O novo Decreto nº 16.271 reorganiza a prefeitura de Campo Grande em nove sistemas administrativos — como Planejamento, Tecnologia, Recursos Humanos e Finanças. A narrativa oficial é de “gestão moderna e eficiente”. A realidade, porém, é outra: a medida abriu espaço para criação de mais de 180 cargos comissionados em áreas estratégicas, segundo levantamento de auditores do TCE-MS.
A estrutura de controle interno, que antes previa avaliação técnica nas secretarias, foi substituída por coordenações nomeadas diretamente pelo núcleo político da prefeita. Representantes do sindicato dos servidores municipais denunciaram que mais de 60% das nomeações recentes foram feitas sem critérios de qualificação técnica.

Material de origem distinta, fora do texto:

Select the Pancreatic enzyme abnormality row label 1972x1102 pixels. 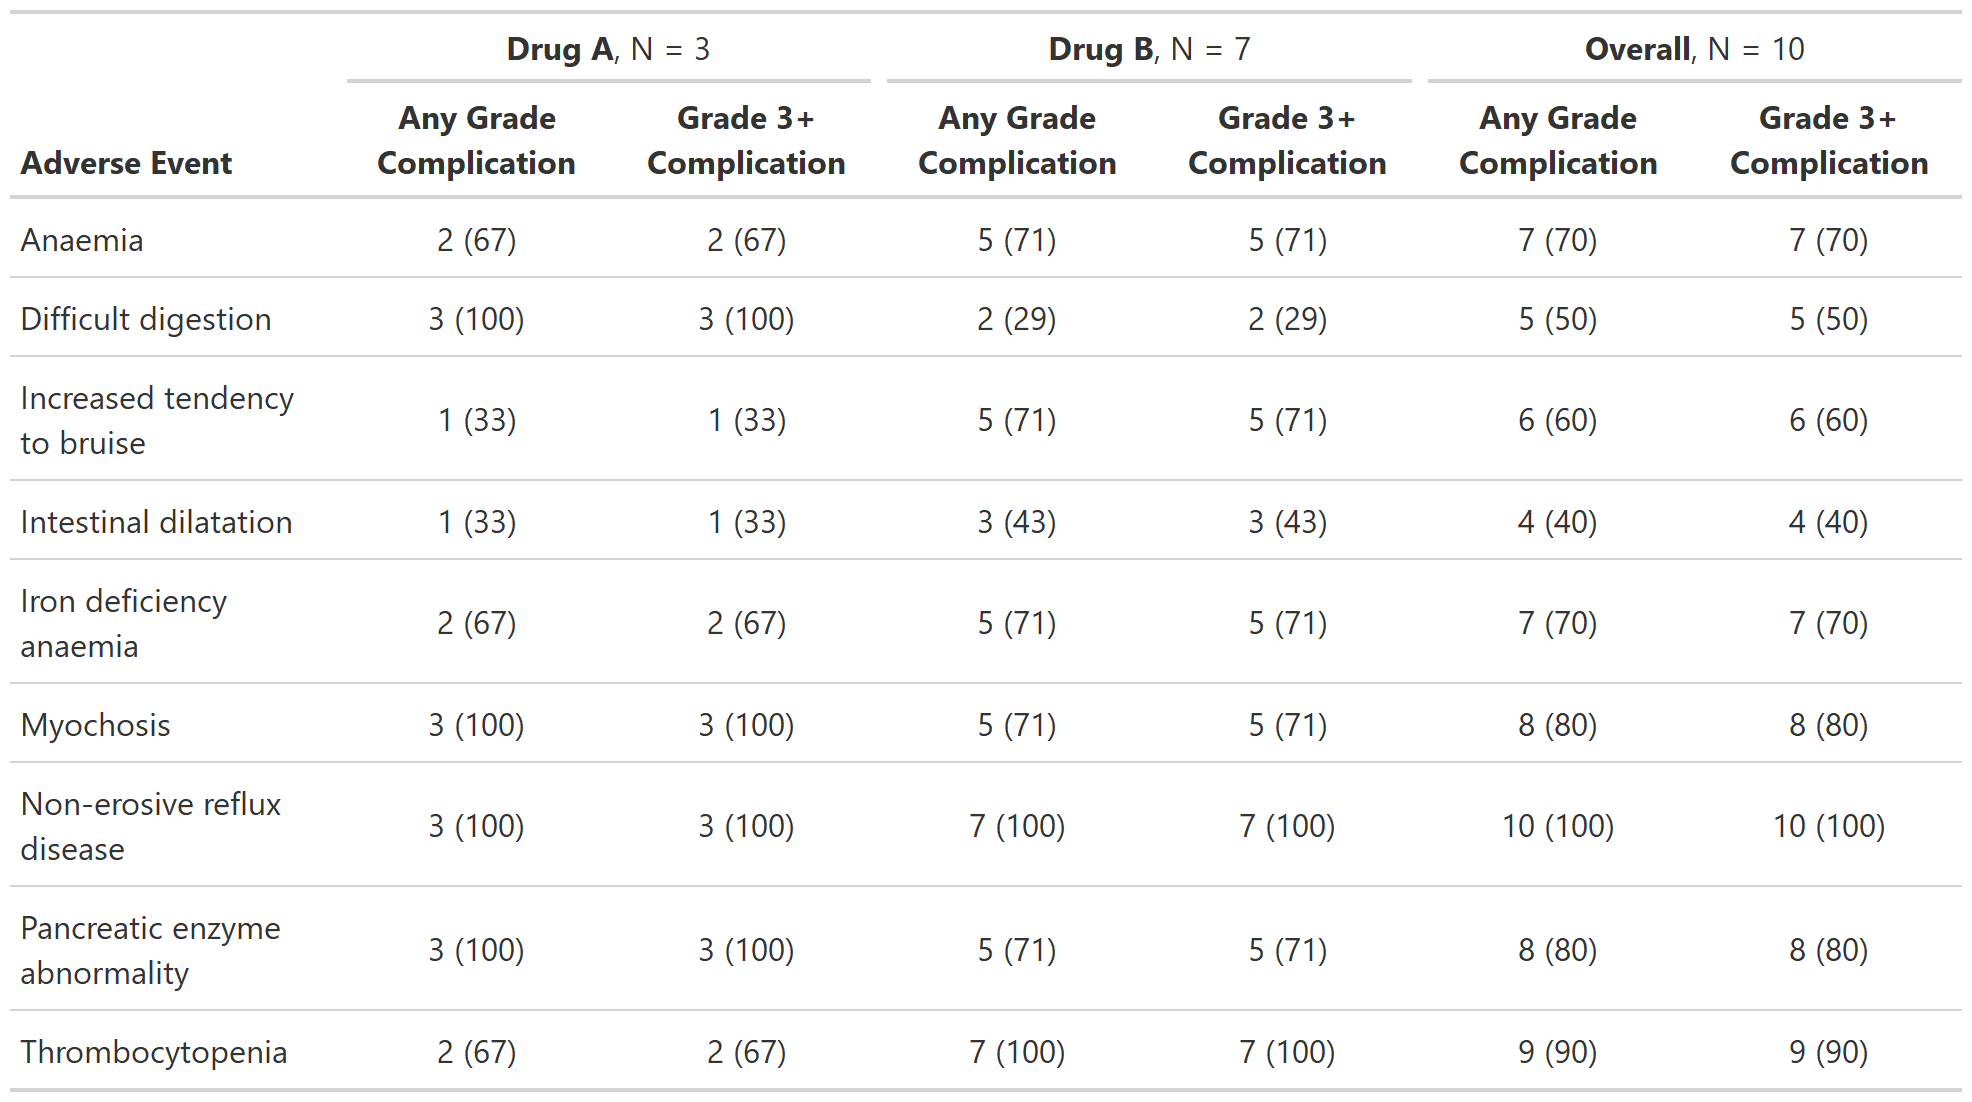[x=150, y=950]
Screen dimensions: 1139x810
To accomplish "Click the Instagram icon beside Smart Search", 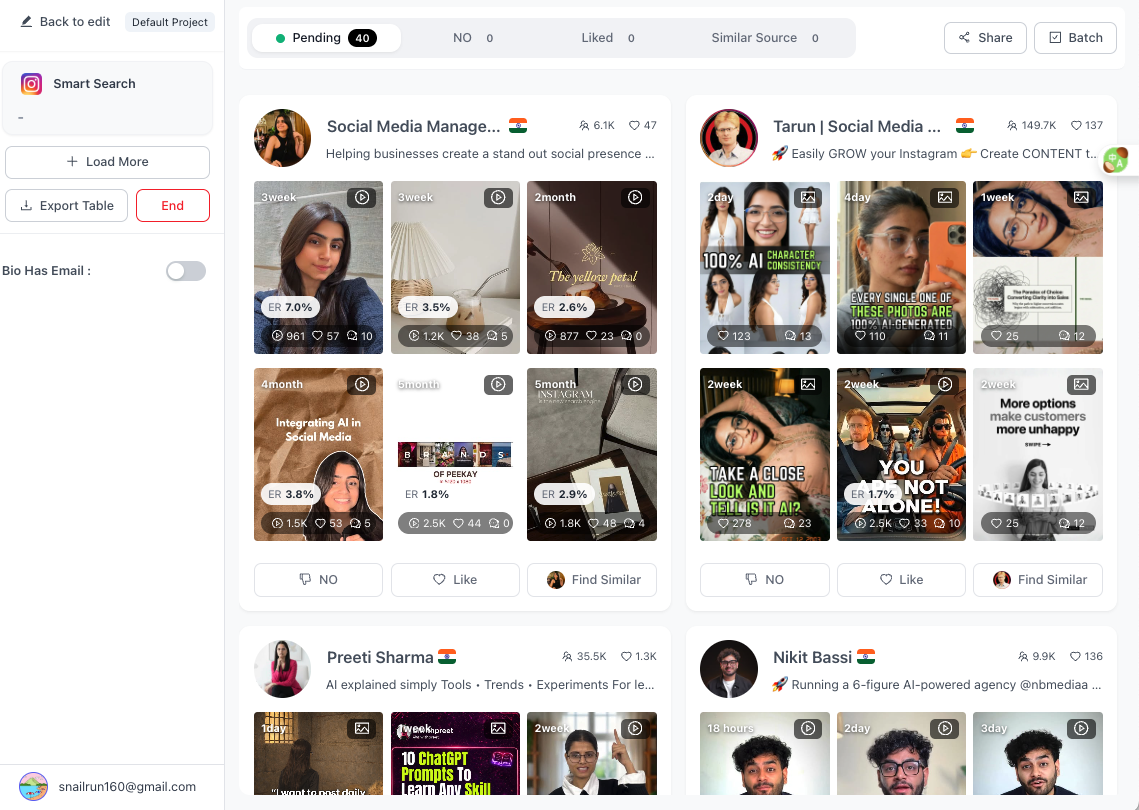I will tap(32, 83).
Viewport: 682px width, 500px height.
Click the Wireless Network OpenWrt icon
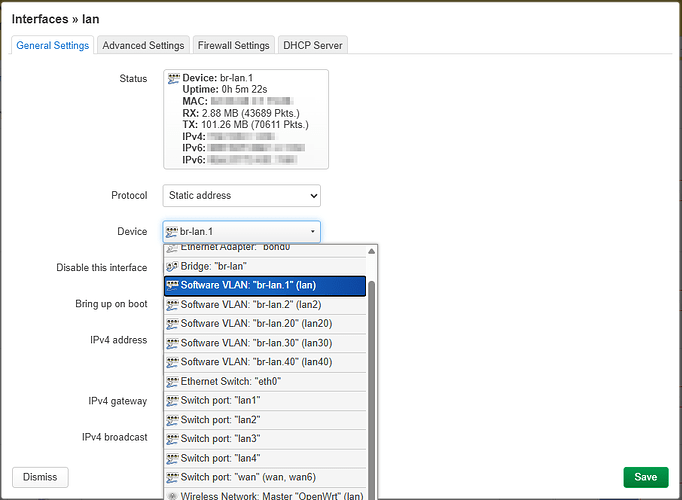pyautogui.click(x=172, y=495)
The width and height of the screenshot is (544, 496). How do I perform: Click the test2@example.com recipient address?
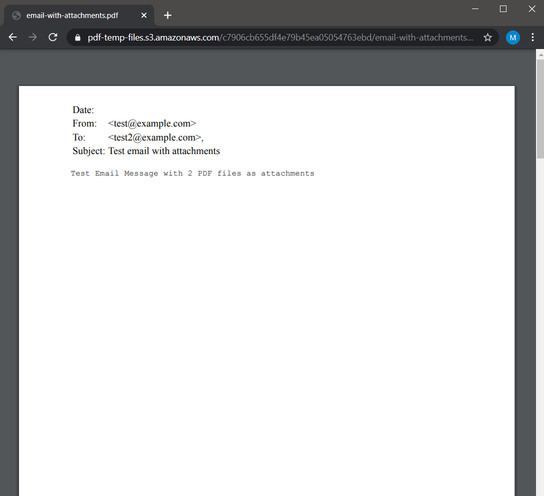click(156, 137)
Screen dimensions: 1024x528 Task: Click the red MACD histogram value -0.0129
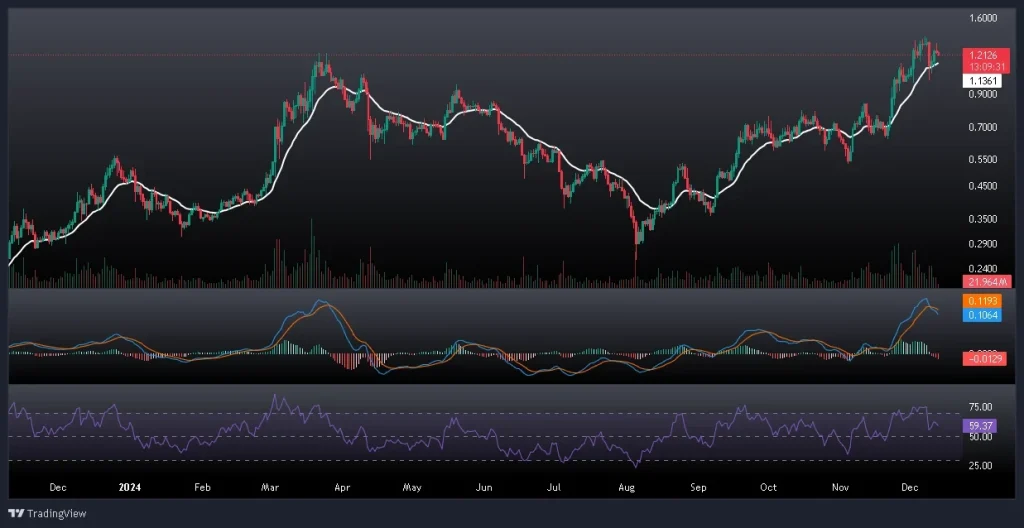click(982, 358)
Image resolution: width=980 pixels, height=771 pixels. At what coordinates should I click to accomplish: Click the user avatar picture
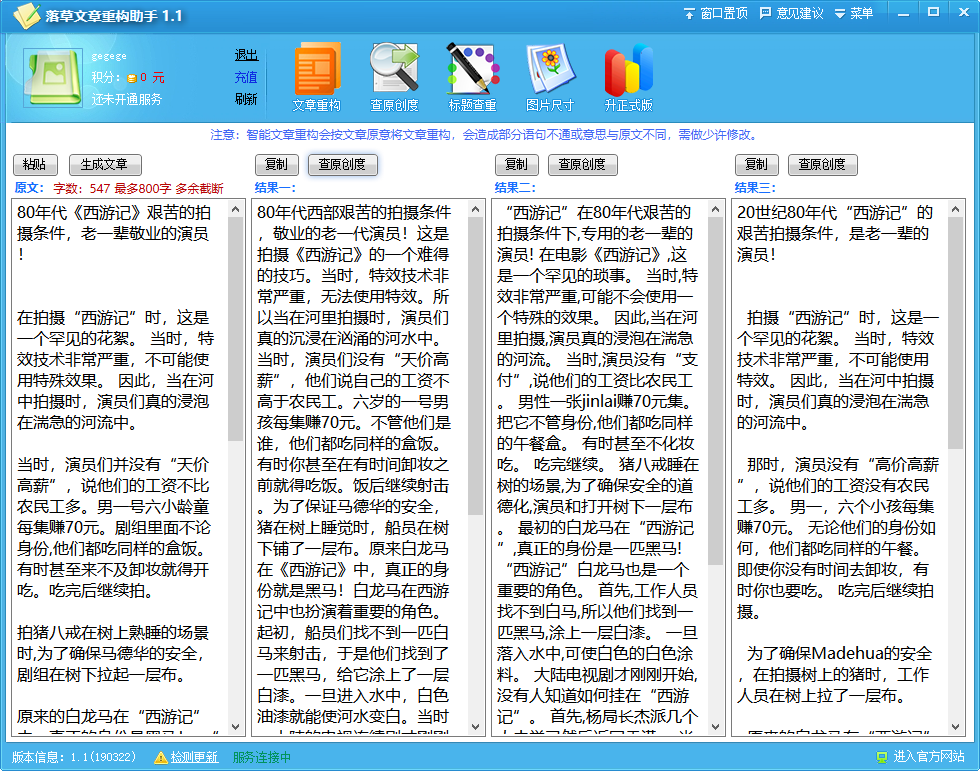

A oposição na Câmara Municipal afirma que a medida é uma forma de garantir apoio político para as eleições de 2026, blindando secretários e fortalecendo alianças com igrejas e empresários do setor de eventos. Servidores efetivos relatam perseguições internas e estagnação de planos de carreira.
Resumo ampliado:
+180 novos cargos comissionados estimados
+60% das nomeações sem exigência técnica comprovada
Reorganização ignora servidores de carreira
Decreto com efeitos retroativos a janeiro
TCE-MS monitora estrutura para apuração de desvios administrativos.